Qwen3-8B Gastronomía Hispana DPO LoRA
A specialized culinary assistant for Hispanic gastronomy, fine-tuned with Direct Preference Optimization (DPO)
Model Description
This LoRA adapter transforms Qwen3-8B-Instruct into an expert culinary assistant specialized in Hispanic and Latino cuisine.
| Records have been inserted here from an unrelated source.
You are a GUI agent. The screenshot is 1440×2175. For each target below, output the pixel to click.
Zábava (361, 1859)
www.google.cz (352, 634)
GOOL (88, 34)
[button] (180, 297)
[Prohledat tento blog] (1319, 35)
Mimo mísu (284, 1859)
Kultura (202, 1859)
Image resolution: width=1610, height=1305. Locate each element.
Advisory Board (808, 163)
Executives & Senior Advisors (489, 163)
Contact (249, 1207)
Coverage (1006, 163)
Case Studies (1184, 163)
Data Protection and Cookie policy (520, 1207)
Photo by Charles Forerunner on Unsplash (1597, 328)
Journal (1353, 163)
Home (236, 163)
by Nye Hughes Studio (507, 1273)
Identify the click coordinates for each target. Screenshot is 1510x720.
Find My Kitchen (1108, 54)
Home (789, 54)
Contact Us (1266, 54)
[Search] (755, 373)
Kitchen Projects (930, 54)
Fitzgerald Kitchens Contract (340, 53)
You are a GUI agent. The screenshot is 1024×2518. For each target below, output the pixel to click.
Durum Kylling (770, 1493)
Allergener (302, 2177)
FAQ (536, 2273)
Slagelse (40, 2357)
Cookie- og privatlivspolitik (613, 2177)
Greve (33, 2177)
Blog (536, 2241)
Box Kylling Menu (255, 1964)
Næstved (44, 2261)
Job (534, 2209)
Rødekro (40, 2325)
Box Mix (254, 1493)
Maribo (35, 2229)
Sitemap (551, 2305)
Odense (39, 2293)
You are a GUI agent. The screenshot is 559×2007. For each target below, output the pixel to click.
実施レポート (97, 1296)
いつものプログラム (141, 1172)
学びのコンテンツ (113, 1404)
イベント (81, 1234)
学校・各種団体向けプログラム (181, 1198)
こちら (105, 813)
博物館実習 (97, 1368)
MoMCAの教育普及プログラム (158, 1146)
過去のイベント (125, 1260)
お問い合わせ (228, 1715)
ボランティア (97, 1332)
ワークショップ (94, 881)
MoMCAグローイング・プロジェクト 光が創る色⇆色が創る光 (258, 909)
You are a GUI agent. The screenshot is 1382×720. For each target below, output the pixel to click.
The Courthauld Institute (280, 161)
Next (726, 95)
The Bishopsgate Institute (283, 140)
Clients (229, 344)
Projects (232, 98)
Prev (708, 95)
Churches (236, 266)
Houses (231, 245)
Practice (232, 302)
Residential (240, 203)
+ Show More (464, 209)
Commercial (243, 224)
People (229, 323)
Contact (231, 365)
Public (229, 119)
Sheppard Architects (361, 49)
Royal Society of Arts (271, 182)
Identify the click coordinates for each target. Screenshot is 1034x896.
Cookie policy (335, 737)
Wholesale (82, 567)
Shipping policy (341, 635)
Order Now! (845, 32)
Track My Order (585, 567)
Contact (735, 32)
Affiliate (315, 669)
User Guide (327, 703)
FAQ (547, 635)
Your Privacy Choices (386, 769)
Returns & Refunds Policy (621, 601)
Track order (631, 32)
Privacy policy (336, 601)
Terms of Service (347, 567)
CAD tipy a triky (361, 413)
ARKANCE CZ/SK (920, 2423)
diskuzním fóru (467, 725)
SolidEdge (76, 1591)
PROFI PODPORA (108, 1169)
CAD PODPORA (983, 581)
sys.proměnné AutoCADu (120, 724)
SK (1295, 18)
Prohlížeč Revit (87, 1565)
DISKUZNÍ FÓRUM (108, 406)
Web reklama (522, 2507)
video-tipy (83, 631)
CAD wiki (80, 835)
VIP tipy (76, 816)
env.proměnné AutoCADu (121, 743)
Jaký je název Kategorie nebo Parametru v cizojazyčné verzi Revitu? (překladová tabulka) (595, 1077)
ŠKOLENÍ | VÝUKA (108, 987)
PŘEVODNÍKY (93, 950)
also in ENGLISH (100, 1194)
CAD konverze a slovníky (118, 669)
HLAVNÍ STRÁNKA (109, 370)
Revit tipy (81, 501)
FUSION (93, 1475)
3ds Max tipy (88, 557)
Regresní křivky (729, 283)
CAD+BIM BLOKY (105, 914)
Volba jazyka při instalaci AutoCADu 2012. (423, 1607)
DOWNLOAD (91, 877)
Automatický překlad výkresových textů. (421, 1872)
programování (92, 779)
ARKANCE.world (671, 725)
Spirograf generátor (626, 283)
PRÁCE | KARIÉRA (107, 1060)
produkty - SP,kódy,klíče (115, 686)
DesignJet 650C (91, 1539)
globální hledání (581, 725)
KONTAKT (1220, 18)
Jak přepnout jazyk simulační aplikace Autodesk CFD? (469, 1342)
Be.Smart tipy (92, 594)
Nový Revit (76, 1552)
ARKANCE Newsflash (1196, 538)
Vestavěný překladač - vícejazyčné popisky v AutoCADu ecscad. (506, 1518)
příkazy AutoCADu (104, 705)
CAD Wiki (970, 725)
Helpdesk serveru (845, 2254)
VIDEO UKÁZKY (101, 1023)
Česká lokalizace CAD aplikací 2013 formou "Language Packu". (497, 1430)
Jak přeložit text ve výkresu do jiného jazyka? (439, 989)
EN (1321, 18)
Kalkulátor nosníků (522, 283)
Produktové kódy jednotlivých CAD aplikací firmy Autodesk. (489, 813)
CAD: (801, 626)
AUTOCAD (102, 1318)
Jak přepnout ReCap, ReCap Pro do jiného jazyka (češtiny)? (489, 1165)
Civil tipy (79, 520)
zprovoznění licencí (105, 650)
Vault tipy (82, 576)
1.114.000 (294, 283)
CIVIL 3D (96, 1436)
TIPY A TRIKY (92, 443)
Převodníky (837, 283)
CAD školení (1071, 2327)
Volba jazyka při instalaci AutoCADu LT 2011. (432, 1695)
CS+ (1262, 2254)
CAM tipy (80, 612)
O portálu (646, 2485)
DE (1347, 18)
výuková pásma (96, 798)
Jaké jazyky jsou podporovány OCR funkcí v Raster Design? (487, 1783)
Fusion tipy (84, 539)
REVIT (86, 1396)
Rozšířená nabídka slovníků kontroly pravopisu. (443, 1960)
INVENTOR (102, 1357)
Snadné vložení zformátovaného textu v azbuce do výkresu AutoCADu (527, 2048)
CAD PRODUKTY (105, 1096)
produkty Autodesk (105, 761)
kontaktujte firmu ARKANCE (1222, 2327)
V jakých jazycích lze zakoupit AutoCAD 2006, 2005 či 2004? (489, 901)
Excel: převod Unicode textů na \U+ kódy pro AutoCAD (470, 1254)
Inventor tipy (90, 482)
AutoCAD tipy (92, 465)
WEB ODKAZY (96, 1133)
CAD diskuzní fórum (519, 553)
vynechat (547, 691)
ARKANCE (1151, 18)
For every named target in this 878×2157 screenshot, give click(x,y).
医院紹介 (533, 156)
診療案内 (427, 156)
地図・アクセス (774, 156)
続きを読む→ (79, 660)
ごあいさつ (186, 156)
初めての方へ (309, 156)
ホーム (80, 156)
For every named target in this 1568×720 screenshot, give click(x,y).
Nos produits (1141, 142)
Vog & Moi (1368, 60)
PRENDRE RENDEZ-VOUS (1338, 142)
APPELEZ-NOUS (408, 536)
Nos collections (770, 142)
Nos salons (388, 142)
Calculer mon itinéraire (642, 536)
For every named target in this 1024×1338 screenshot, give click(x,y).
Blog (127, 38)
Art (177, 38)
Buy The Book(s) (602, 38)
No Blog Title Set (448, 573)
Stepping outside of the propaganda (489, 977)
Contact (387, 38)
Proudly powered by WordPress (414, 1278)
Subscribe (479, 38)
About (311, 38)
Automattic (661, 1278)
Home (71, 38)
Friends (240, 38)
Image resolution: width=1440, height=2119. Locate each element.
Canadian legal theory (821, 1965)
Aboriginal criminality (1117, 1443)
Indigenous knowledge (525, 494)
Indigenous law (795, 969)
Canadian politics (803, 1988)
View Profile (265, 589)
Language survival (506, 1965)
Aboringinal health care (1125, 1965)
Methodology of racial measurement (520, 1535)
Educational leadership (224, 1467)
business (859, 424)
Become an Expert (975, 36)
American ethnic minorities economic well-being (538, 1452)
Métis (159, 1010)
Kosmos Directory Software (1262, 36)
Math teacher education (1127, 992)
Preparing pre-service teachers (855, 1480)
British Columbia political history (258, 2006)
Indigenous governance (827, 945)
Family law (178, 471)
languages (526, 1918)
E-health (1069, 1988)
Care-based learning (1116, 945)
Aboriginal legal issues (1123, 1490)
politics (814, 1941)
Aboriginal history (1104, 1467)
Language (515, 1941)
The model has been fine-tuned using Direct Preference Optimization (DPO) to provide high-quality, culturally authentic responses about cooking techniques, ingredients, and traditional recipes from Spanish-speaking countries.
Key Features
- 🥘 Specialized Knowledge: Expert-level understanding of Hispanic/Latino culinary traditions
- 🔧 DPO Training: Enhanced response quality through preference optimization
- 🌍 Cultural Authenticity: Respects traditional cooking methods and regional variations
- 📚 Comprehensive Coverage: Ingredients, techniques, recipes, and cultural context
- 🇪🇸 Spanish Language: Native Spanish culinary terminology and explanations
Base Model
- Architecture: Qwen3-8B-unsloth-bnb-4bit
- Quantization: 4-bit (BNB)
- Chat Template: ChatML format
- Context Length: 2,500 tokens
Training Details
DPO Configuration
- Method: Direct Preference Optimization
- Beta: 0.1 (KL regularization parameter)
- Epochs: 3
- Learning Rate: 5e-6
- Scheduler: Cosine with 3% warmup
LoRA Configuration
- Rank (r): 64
- Alpha: 64
- Dropout: 0.0
- Target Modules:
q_proj
,k_proj
,v_proj
,o_proj
,gate_proj
,up_proj
,down_proj
- RSLoRA: Enabled for rank stabilization
Training Infrastructure
- Batch Size: 32 (4 per device × 8 gradient accumulation steps)
- Optimizer: AdamW 8-bit
- Weight Decay: 0.01
- Max Gradient Norm: 1.0
- Training Time: ~5.4 hours
Dataset
- Source:
somosnlp-hackathon-2025/gastronomia-hispana-dpo
- Size: 7,092 preference pairs
- Split: 95% train, 5% evaluation
- Format: DPO preference pairs (chosen vs rejected responses)
Usage
Loading the Model
from unsloth import FastLanguageModel
from unsloth.chat_templates import get_chat_template
# Load model and tokenizer
model, tokenizer = FastLanguageModel.from_pretrained(
model_name="somosnlp-hackathon-2025/Qwen3-8B-gastronomia-hispana-dpo-LoRA",
max_seq_length=2500,
dtype=None,
load_in_4bit=True,
)
# Setup chat template
tokenizer = get_chat_template(
tokenizer,
chat_template="chatml",
mapping={"role": "role", "content": "content", "user": "user", "assistant": "assistant"},
map_eos_token=True,
)
# Enable inference mode
FastLanguageModel.for_inference(model)
Inference Example
from transformers import TextStreamer
# Prepare conversation
messages = [
{"role": "user", "content": "¿Cómo preparo el encebollado ecuatoriano tradicional?"}
]
# Tokenize input
inputs = tokenizer.apply_chat_template(
messages,
tokenize=True,
add_generation_prompt=True,
return_tensors="pt",
).to("cuda")
# Generate response
text_streamer = TextStreamer(tokenizer)
_ = model.generate(
input_ids=inputs,
streamer=text_streamer,
max_new_tokens=512,
use_cache=True,
do_sample=True,
temperature=0.7,
top_p=0.95
)
Alternative Loading (HF Transformers)
from peft import AutoModelForPeftCausalLM
from transformers import AutoTokenizer
model = AutoModelForPeftCausalLM.from_pretrained(
"somosnlp-hackathon-2025/Qwen3-8B-gastronomia-hispana-dpo-LoRA",
load_in_4bit=True,
)
tokenizer = AutoTokenizer.from_pretrained(
"somosnlp-hackathon-2025/Qwen3-8B-gastronomia-hispana-dpo-LoRA"
)
Example Interactions
Ingredient Expertise
User: "¿Qué tipo de harina se utiliza para hacer los crackers de los canapés con crema de salmón?"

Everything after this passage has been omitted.